Hacker News new | ask | show | jobs
by kevinmcconnell 1656 days ago
> It feels like a lot of these freelancing micro-entrepreneurship perspectives sort of ignore this aspect. It's hard to imagine people still doing it when they're 50.

Why do you say that? I’m asking this genuinely, as someone who is a) dipping my toe into freelancing and micro-entrepreneurship, and b) turning 50 next month :)

Personally I’m just looking for a way to find more enjoyment and meaning in my work, and to be able to balance my priorities in life a bit differently. Which is something I didn’t think much about when I was younger, but has come to be important to me as I get older. So to me, this sort of age actually seems like a natural time to want this approach.

1 comments

If nothing else, you eventually reach a state of seniority where the types of freelance work available that require the knowledge you have by 50 are quite a bit fewer than the number of 50 year-olds in the world, given that is still well below an average human lifespan. So it may work quite well for you, but it can't work for an entire economy. If everyone tried, most would fail, even if they all had identical skills and knowledge.

Note k__2's actual answer ended up being technical writing and developer relations. There is always going to less demand for developer relations than for actual developers. So if you say a career path should be something like be a FTE salaried developer from 20 to 30, and then "graduate" or whatever to freelance developer, then to developer relations, that's fine as long as you're in the smaller tier of people who can do that, given the world is going to have roughly the same number of 50 year-olds as 25 year-olds in an OECD nation.

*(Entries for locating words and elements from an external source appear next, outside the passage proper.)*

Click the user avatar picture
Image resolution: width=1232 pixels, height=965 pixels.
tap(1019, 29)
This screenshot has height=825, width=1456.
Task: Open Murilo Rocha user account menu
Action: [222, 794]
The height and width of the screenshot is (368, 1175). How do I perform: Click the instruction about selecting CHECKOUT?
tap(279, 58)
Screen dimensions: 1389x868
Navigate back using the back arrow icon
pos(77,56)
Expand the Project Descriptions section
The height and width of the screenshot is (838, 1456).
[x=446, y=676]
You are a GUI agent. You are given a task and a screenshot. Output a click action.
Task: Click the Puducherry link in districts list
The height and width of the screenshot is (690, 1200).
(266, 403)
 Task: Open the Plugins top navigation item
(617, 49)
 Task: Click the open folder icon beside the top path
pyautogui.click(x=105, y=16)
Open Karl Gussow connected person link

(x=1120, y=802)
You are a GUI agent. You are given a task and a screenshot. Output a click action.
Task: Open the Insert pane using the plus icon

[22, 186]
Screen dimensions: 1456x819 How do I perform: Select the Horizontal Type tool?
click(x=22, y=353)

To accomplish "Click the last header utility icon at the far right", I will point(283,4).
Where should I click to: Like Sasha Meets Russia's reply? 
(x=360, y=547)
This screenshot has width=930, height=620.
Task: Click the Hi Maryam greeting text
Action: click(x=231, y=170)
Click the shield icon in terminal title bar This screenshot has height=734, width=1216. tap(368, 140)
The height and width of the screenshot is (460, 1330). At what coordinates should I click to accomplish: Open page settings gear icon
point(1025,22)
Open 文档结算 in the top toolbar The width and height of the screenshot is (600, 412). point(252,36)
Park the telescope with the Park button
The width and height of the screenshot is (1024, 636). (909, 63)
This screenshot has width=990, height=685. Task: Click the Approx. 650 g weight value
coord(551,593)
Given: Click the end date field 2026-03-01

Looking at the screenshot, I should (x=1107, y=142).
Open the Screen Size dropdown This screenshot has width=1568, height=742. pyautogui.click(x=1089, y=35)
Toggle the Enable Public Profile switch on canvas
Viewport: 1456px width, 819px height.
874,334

The reason this hasn't been a problem yet in software is software itself is still an immature industry, so rapid growth has meant there are always a lot more 25 year-old developers than 50 year-old developers. That won't stay true forever. As the industry matures and reaches a stable size, more senior people are either going to need to stay code monkeys or we're going to see severe organizational rot with an inverted pyramid org structure with more managers and architects and developer relations specialists than developers. That will be true whether or not the organization is a single company or thousands of individual contractors.